Brexit briefing | Brexit |

Retained EU case law: Court of Appeal to be allowed to diverge

Overview

The Government has published draft legislation extending the ability to diverge from retained EU case law to the Court of Appeal and other courts at the same level (in addition to the Supreme Court).  It had also been considering allowing the High Court and other courts at the same level to diverge, but this option is not being pursued.  How significant is this change likely to be in practice?

What is the current position?

As things stand at present, retained EU case law (i.e. EU case law which predates the end of the transition period) will have the same status as a judgment of the Supreme Court.  Had the Government made no changes, divergence from retained EU case law would have been a relatively slow process, since only the Supreme Court could have decided to diverge where there was already a judgment of the Court of Justice of the European Union (CJEU) on the same matter. 

This is not to say that no divergence at all would have been possible – indeed, in relation to issues where the CJEU had not issued a ruling prior to the end of the transition period, UK courts at any level would be free to reach their own conclusions on the correct interpretation of retained EU legislation from next year.  However, as regards issues on which the CJEU had already expressed a view, change could only have come from the Supreme Court.

What will be the impact of allowing the Court of Appeal to diverge?

§ Data segment
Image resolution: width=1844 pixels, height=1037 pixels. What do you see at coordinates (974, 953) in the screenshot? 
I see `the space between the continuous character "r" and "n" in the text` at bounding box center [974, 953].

§ Exercise description
Please extend the briefing on retained EU case law, picking up after its last line. The lines can be set aside; they play no part here.

§ Task response
Allowing the Court of Appeal to diverge may result in change occurring somewhat more quickly in certain areas – although that change will normally still require at least one appeal beyond courts at the level of the High Court (which inevitably slows the process).  For certain businesses, the potential to use litigation to achieve a shift away from the approach set out in certain CJEU case law may prove valuable.  However, as we said in our earlier briefing on the Government's consultation on this matter, the courts' readiness to decide in favour of divergence may be constrained by a number of factors, including concerns that:

  • in some cases, divergence will raise issues which are more appropriate for Parliament to decide (which would also allow for a process of wider public consultation and debate); and

  • some parties may raise arguments relating to divergence for essentially tactical reasons, which may prompt the courts to set the bar for raising such arguments in the first place at a relatively high level.

These factors may mean that the impact of the change in driving divergence could prove to be more limited than the Government appears to be hoping for. Indeed, as regards the first bullet, it is worth noting that elsewhere the Government has expressed concern that courts are involving themselves to an excessive degree in matters which in its view are for politicians to decide, prompting it to initiate an inquiry into the use of judicial review.  That said, more generally, the change will add to the degree of uncertainty currently facing businesses – which is already well above normal levels because of both Brexit and the COVID-19 crisis. 

What will be the test for divergence?

The test that the Court of Appeal will be expected to apply is the same as that applied by the Supreme Court when deciding whether to depart from its own case law, namely "whether it appears right to do so."  No further criteria or guidance are proposed.

Why isn't the Government proposing to allow the High Court to diverge?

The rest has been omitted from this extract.